Monday, July 20, 2009
Every day is an opportunity to gather the family around one table and offer God thanks.
Given the hectic schedules many families have today, the family dinner seems like something of a relic. However, dinner is a time when families can really learn about one another. Regularly sitting down for a meal with your family is one way to connect with them and be involved with what is happening in their lives.

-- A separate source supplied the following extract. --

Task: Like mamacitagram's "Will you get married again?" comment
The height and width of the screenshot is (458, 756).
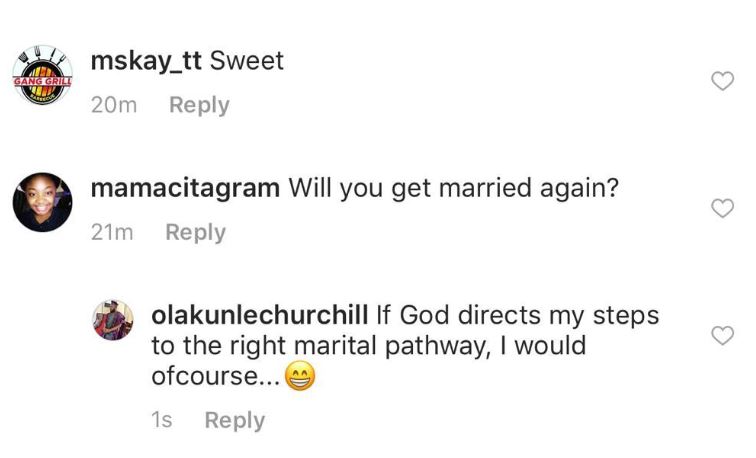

I have personally learned a number of things about my children as a result of having dinner together including the following: • My five year old wants to be a doctor and she thinks if she learns her work really hard she could be a doctor in England. • My 18 years old son took a quiz on “What country do you belong too?” The result was he’s a Russian, he took it again and the result was he’s a Vietnamese (There is a pattern here). • My daughter’s friend Summer got chosen for the Goodwill Games (swimming) in Barbados (and so did my nephew Adam). • James my 9 year old got jacked-up by a Standard One student in the bathroom. • The children believe Bollywood Movies are comedies. These may have been some things that I may have never known if not for our family dinner. There is also imperial data which attest to the importance of family meals. Facts - The average parent spends 38.5 minutes per week in meaningful conversation with their children. (A.C. Nielsen Co.) - Family dinners are more important than play, story time and other family events in the development of vocabulary of younger children. (Harvard Research, 1996) - Frequent family meals are associated with a lower risk of smoking, drinking and using drugs; with a lower incidence of depressive symptoms and suicidal thoughts; and with better grades in 11 to 18 year olds. (Archives of Pediatrics and Adolescent Medicine, 2004.) - Adolescent girls who have frequent family meals, and a positive atmosphere during those meals, are less likely to have eating disorders. (University of Minnesota, 2004) One additional benefit of dinner time is saying the “Grace before Meal” Prayer which is one of the most common and universal forms of spoken prayer, the one many of us hold onto after others have faded from use.